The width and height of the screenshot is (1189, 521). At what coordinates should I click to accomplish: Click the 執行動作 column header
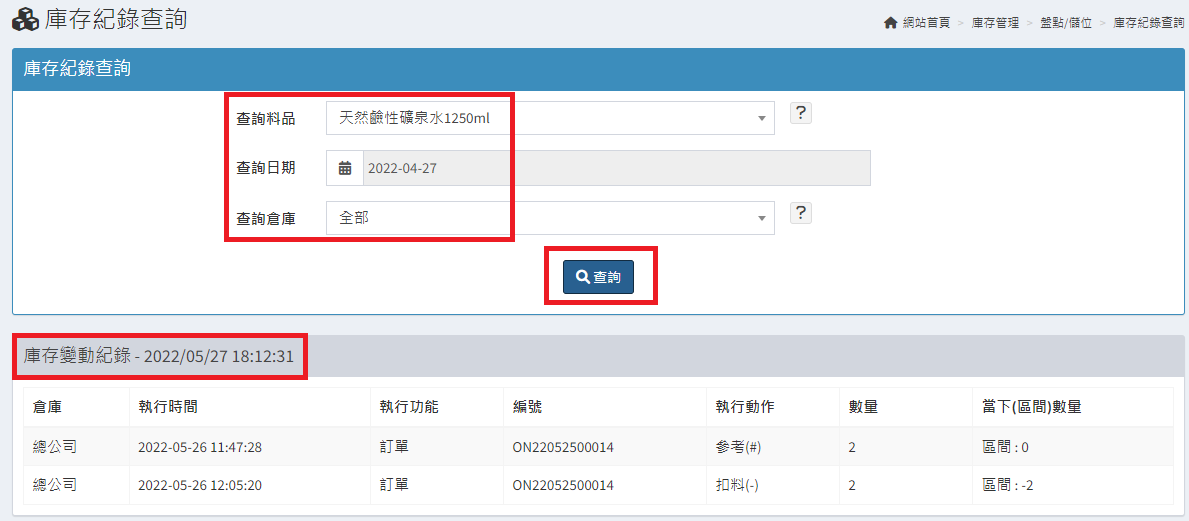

---

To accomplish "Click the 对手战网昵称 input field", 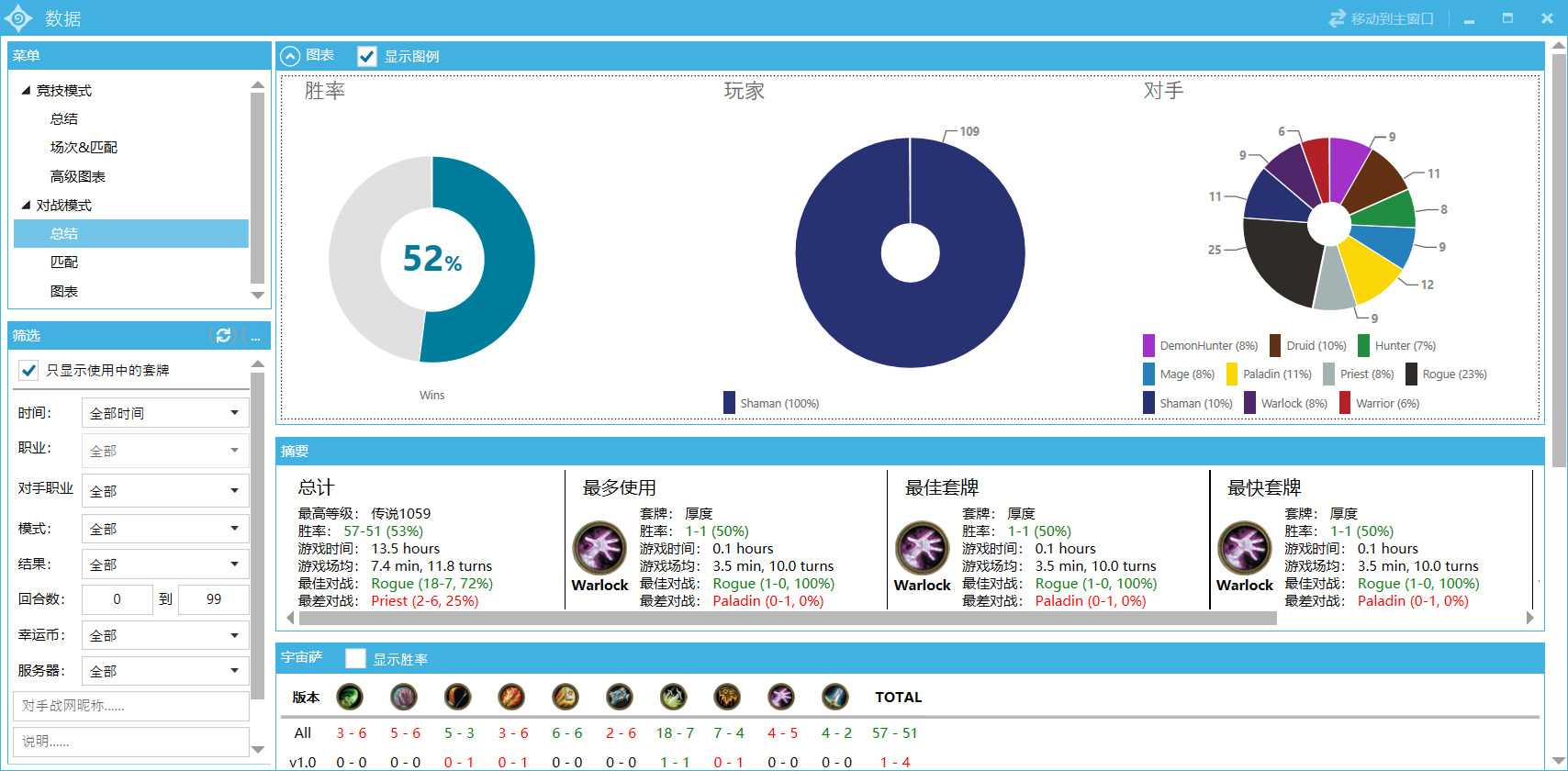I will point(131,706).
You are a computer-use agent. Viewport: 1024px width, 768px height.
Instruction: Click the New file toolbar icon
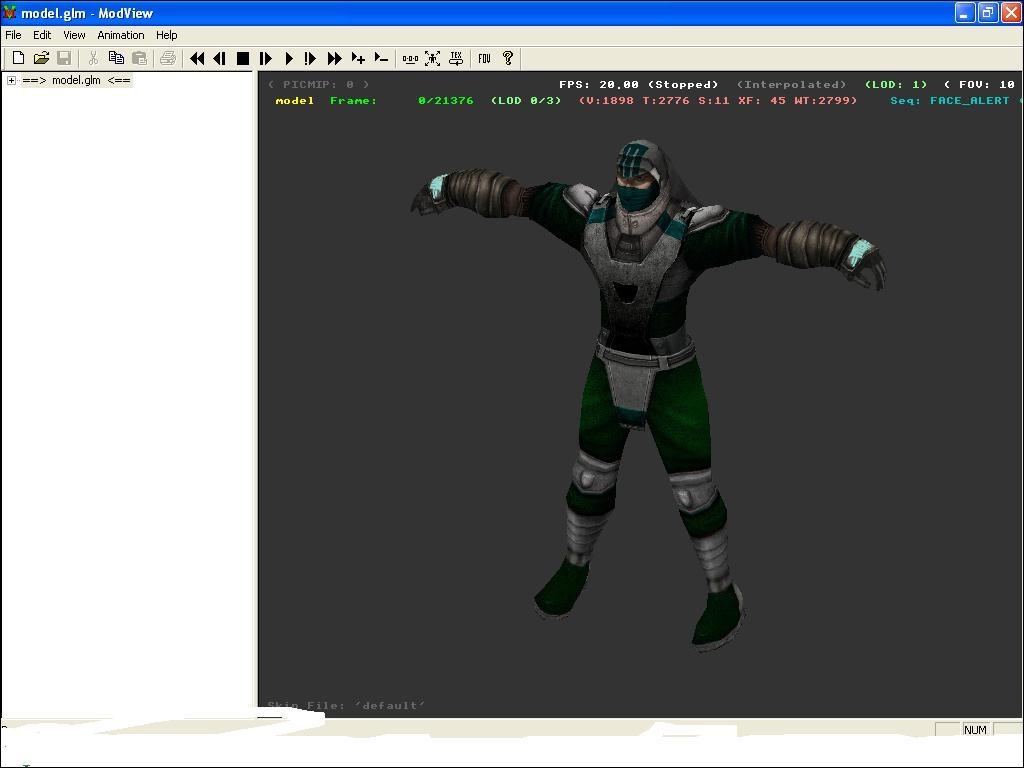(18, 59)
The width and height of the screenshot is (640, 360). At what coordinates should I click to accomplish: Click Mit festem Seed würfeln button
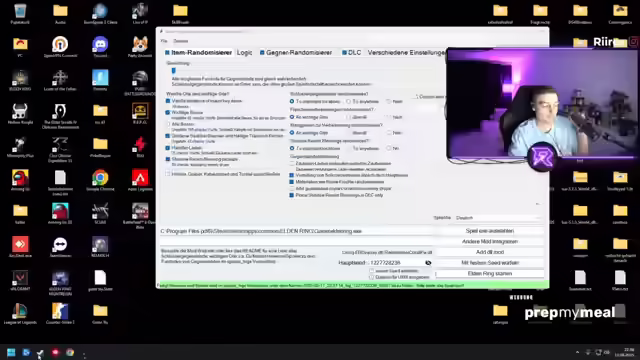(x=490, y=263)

* * *

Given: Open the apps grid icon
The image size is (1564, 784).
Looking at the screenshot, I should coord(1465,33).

**PROBLEM DETAILS**. Reproduce verbatim the records between the line containing "You are a computer-use" and the line containing "(x=490, y=263)", inclusive, omitting the pictures from your answer.

**EXPECTED OUTPUT**.
You are a computer-use agent. Viewport: 1024px width, 768px height.
Instruction: Click the New file toolbar icon
(18, 59)
The width and height of the screenshot is (640, 360). At what coordinates should I click to accomplish: Click Mit festem Seed würfeln button
(x=490, y=263)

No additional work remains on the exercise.